Here is a python implementation based on Corey Ogburn's answer from this thread.
It projects the point q onto the line segment defined by p1 and p2 resulting in the point r.
It will return null if r falls outside of line segment:

def is_point_on_line(p1, p2, q):

    if (p1[0] == p2[0]) and (p1[1] == p2[1]):
        p1[0] -= 0.00001

    U = ((q[0] - p1[0]) * (p2[0] - p1[0])) + ((q[1] - p1[1]) * (p2[1] - p1[1]))
    Udenom = math.pow(p2[0] - p1[0], 2) + math.pow(p2[1] - p1[1], 2)
    U /= Udenom

    r = [0, 0]
    r[0] = p1[0] + (U * (p2[0] - p1[0]))
    r[1] = p1[1] + (U * (p2[1] - p1[1]))

    minx = min(p1[0], p2[0])
    maxx = max(p1[0], p2[0])
    miny = min(p1[1], p2[1])
    maxy = max(p1[1], p2[1])

    is_valid = (minx <= r[0] <= maxx) and (miny <= r[1] <= maxy)

    if is_valid:
        return r
    else:
        return None

What you are trying to do is called vector projection

Proof: Point D is on a line CD perpendicular to AB, and of course D belongs to AB. Write down the Dot product of the two vectors CD.AB = 0, and express the fact D belongs to AB as D=A+t(B-A).

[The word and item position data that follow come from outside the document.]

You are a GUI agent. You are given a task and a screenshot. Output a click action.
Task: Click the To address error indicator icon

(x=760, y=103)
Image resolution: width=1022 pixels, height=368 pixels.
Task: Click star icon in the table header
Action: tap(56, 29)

We end up with 3 equations:

 Dx=Ax+t(Bx-Ax)
 Dy=Ay+t(By-Ay)
(Dx-Cx)(Bx-Ax)+(Dy-Cy)(By-Ay)=0

Subtitute the first two equations in the third one gives:

(Ax+t(Bx-Ax)-Cx)(Bx-Ax)+(Ay+t(By-Ay)-Cy)(By-Ay)=0

Distributing to solve for t gives:

(Ax-Cx)(Bx-Ax)+t(Bx-Ax)(Bx-Ax)+(Ay-Cy)(By-Ay)+t(By-Ay)(By-Ay)=0

which gives:

t= -[(Ax-Cx)(Bx-Ax)+(Ay-Cy)(By-Ay)]/[(Bx-Ax)^2+(By-Ay)^2]

getting rid of the negative signs:

t=[(Cx-Ax)(Bx-Ax)+(Cy-Ay)(By-Ay)]/[(Bx-Ax)^2+(By-Ay)^2]

Once you have t, you can figure out the coordinates for D from the first two equations.

 Dx=Ax+t(Bx-Ax)
 Dy=Ay+t(By-Ay)

A point on line AB can be parametrized by:

M(x)=A+x*(B-A), for x real.

You want D=M(x) such that DC and AB are orthogonal:

dot(B-A,C-M(x))=0.

That is: dot(B-A,C-A-x*(B-A))=0, or dot(B-A,C-A)=x*dot(B-A,B-A), giving:

x=dot(B-A,C-A)/dot(B-A,B-A) which is defined unless A=B.